PHOENIX — Happy birthday, Peyton Manning.
The Broncos' star quarterback turns 39 on Tuesday. The stinging truth is the birthday brings as much concern as celebration to the Broncos' fan base. Especially when his 38th year, after a promising start, didn't finish so well.
Manning's age is one reason it's fair to wonder which way the Broncos' arrow is pointing. It's not the only reason.
For the first time in the Joe Ellis-John Elway management era, the Broncos lost more headliners (Julius Thomas, Terrance Knighton, Orlando Franklin and Rahim Moore) to free agency than they signed from the market (tight end Owen Daniels is the team's most significant addition).
The Broncos posted 13-3, 13-3 and 12-4 records the past three regular seasons, yet in part because those years did not culminate with the hoisting of the Lombardi Trophy, the team turned over the top end of its coaching staff with John Fox, Jack Del Rio, Adam Gase and Jeff Rodgers exiting and Gary Kubiak, Wade Phillips, Rick Dennison and Joe DeCamillis stepping in.
And has it been mentioned that Manning is 39?
But this is the half-empty approach. Sit across the table from Ellis during a break from the NFL owners meetings Monday at the Arizona Biltmore resort, and the Broncos' president and chief executive officer provides a far more optimistic outlook between sips of his iced tea. And, yes, there were long stretches when the glass was half full.
"We're excited for 2015," Ellis said. "It's true 2014 didn't end the way we wanted to, but we're assembling a team that should be competitive again. We believe we will be competitive again in 2015. We've had a nice run of success since John Elway took over football operations.
"I think there's some anxiety out there that we didn't make a splash in free agency. Two things on that: You don't win a Super Bowl in March. And two, John made some significant investments in players in recent years in free agency."
"Spend to the cap"
Still, any team with Manning on its roster is going to be a team heavily dependent on its quarterback.
And for the first time since coming back from his surgically repaired neck that forced him to miss the entire 2011 season, Manning will enter a new season with questions.
"There's been a lot of speculation regarding how he's going to perform when he comes back," Ellis said. "I think a lot of that speculation is questioning his ability and doubting his ability.

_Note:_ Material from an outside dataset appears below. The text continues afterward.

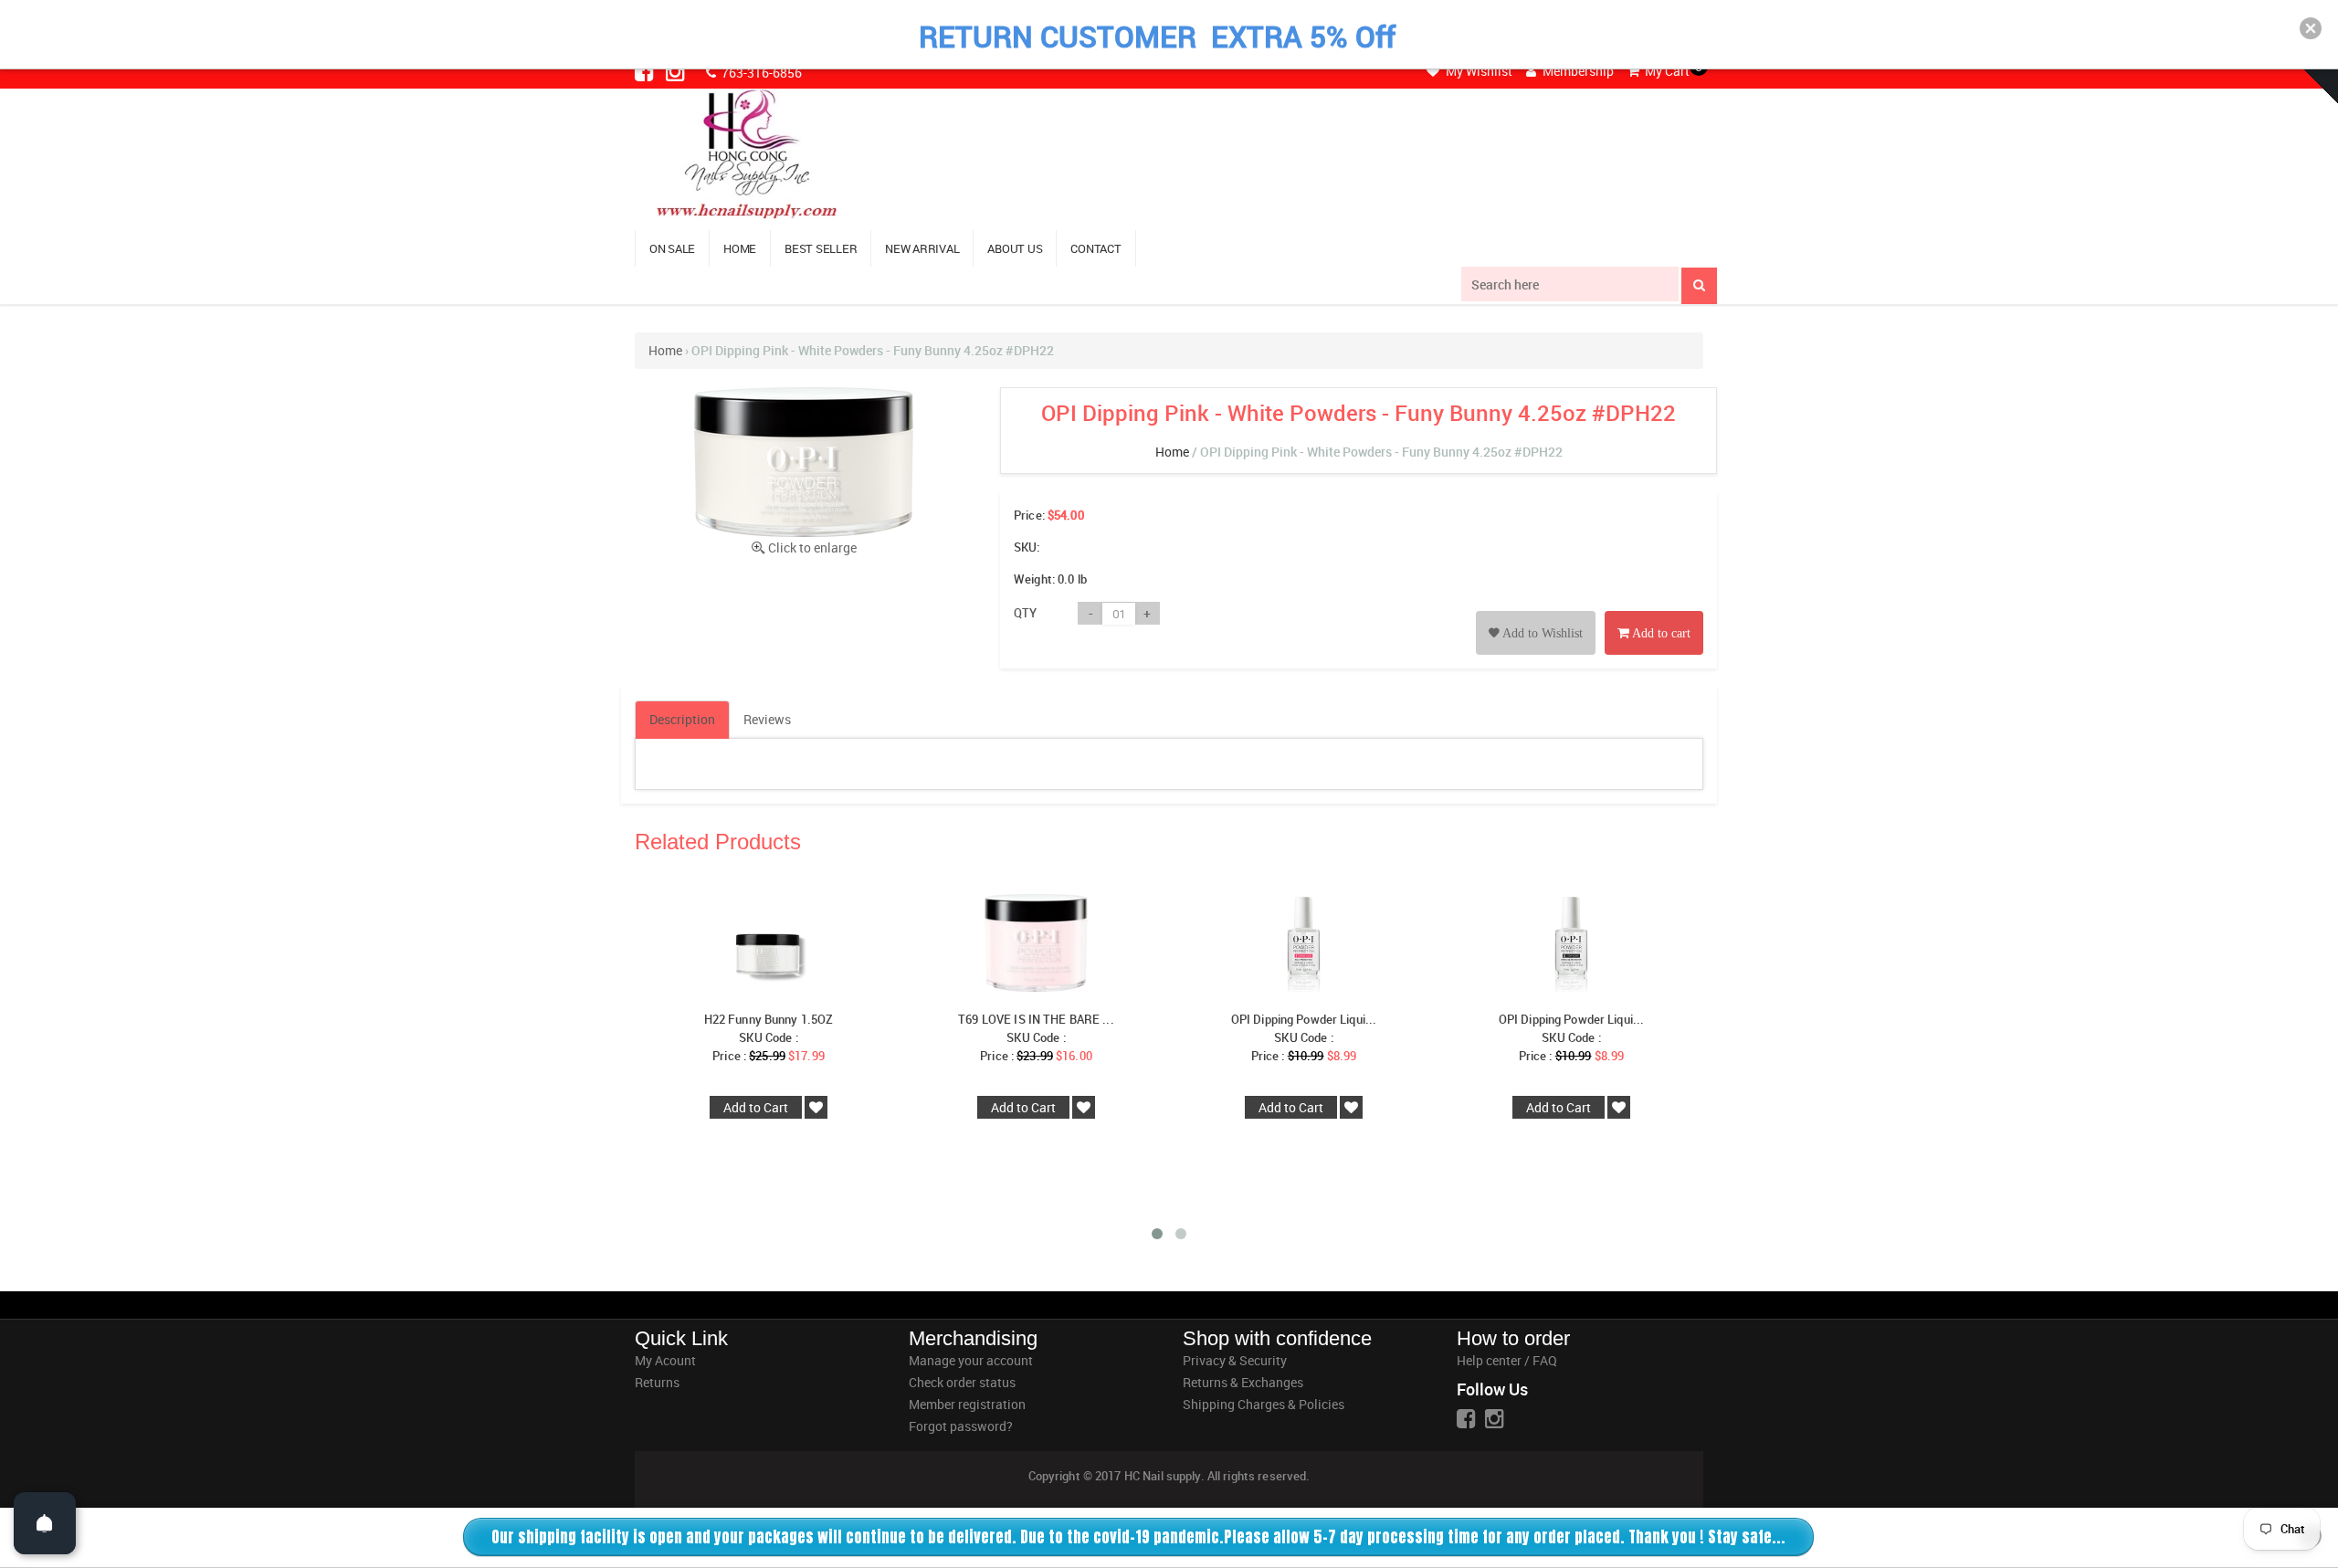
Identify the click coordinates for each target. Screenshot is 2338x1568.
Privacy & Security (1235, 1360)
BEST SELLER (821, 248)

And I can only imagine how hard he is champing at the bit to prove everybody wrong."
Manning will play while living on a tighter budget; the Broncos slashed his 2015 pay from $19 million to $15 million. Some American families have tighter budgets than others.
Broncos president and CEO Joe Ellis said asking Peyton Manning for a pay cut was a matter of "sticking to a discipline."
Broncos president and CEO Joe Ellis said asking Peyton Manning for a pay cut was a matter of "sticking to a discipline." (John Leyba, The Denver Post)
But the Broncos had to get their books in order this year after they spent heavily in free agency the previous three seasons. And within the next 12 months, the team hopes to sign the likes of Demaryius Thomas, Von Miller and Malik Jackson to contract extensions.
And so asking Manning for financial relief was deemed necessary.
"It's sticking to a discipline," Ellis said. "You step outside the discipline, it comes back to bite you. And John's not going to do that. He's a smart businessman as well as a good football person."
By discipline, Ellis means maintaining a budget that spends one dollar of cash for every dollar of the Broncos' $150 million salary cap payroll in 2015.
"We'll spend to the cap," Ellis said. "We've spent a lot of money. We've always done that. We better do that. Because if you're not doing everything you can to win, why would anybody support you? Why would people purchase their tickets?'
"Sometimes I think it's easy to forget you can't spend like that every year because you end up mortgaging your future. The system doesn't allow for that to happen."
The Broncos' ownership structure is unusual, if not unprecedented, because Alzheimer's disease caused owner Pat Bowlen to place the team in a trust last July. The trust states Bowlen's desire is to have one of his seven children run the club when one proves to have earned the position.
Bowlen "a battler"The trust is controlled by Ellis, Broncos general counsel Rich Slivka and Denver attorney Mary Kelly. The New Orleans Saints are going through an embarrassing family feud with owner Tom Benson's revised secession plan. Could the Broncos be similarly vulnerable?
"Pat Bowlen put in a plan over a decade ago to deal with the secession planning for his team in the event of death or incapacity," Ellis said. "We're executing that plan, we're keeping the family informed and any further details on that are private to the family and out of respect to Mr. B and his wife and his children."
Bowlen's absence from these annual meetings remains palpable; for years he was one of the NFL's most influential owners, serving as a longtime co-chairman of the broadcast and labor committees.
So how is Bowlen doing?
"He's a battler," Ellis said. "He's doing the best he can with a disease that's just unfair. It's tough on him, it's tough on Annabel, it's tough on his seven children. But he's fighting it as best he can."